このプログラムは、認証を受けた有機生産システムに基づいており、個体追跡可能性、自然牧草地での広範な管理、合成化学物質の不使用、厳格な衛生管理を特徴としています。このアプローチにより、サプライチェーン全体における透明性、国際基準への適合性、そして高付加価値市場へのアクセスが確保されます。このプログラムは2024年に6%成長し、認証面積は120万ヘクタール、月平均生産量は1,000トンに達し、個体追跡可能性と国際市場へのアクセスが確保されました。

社会環境制御を伴う生産的な統合モデル。

養鶏及び畜豚の生産は垂直統合型モデルに基づいており、統合型生産者は契約、継続的な技術支援、及び明確に定められた社会環境基準の下で事業を運営します。
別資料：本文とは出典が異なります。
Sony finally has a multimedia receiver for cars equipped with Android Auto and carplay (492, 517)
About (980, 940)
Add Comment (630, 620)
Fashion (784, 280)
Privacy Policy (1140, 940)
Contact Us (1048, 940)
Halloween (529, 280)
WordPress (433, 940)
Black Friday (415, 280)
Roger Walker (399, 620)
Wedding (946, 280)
このモデルは、慣行手順の標準化、動物福祉、生産効率、及び当社の方針との整合性を保証します。

 

統合型生産者における排出量削減と廃棄物管理

当社は、再生可能エネルギーの利用、ソーラーパネルの設置、廃棄物処理と再利用の拡大、そして残渣をバイオガスやバイオ肥料に変換することを通じて、統合型生産者における環境負荷の低い畜産への移行を促進しています。これらのイニシアティブは、排出量を削減し、資源の使用効率を高め、統合型サプライチェーンの脱炭素化に貢献します。

 

IAgoバーチュアル普及指導員

フィールドの普及指導員を支援するため、私たちはIAgoを開発しました。IAgoは、動物の取り扱いと健康、水資源、廃棄物、排泄物、エネルギーに関する質問に答え、有用な情報を提供することで、意識的かつ効率的な消費を促進する生成型人工知能です。IAgoは、マニュアル、規格、その他の重要な関連文書から構成される知識ベースを活用し、機敏及び客観的な回答を提供します。

穀物

持続可能な方法での原材料および穀物の調達

当社は持続可能な穀物調達方針に従い、動物飼料に使用される穀物の100%がモニタリングされ、追跡可能であり、社会環境基準に準拠していることを保証しています。この慣行は、サプライチェーンに関連する森林破壊や森林転換のリスクを軽減するために不可欠です。

 

コモディティのモニタリングにおけるイノベーション

2024年、MBRFは農場や穀物サプライヤーの社会環境分析を最適化するためにバーチュアルアシスタントchatbot Yuriを導入し、当社のチェーンのモニタリングに著しい俊敏性と進歩をもたらしました。WhatsAppと連携しているYuriは、CPF(個人納税者登録番号)、CNPJ(法人納税者登録番号)、CAR (農村環境登録簿)などのデータを使用して詳細なレポートを作成し、当社の持続可能な穀物購入方針に対するサプライヤーの慣行における潜在的な不正行為を特定します。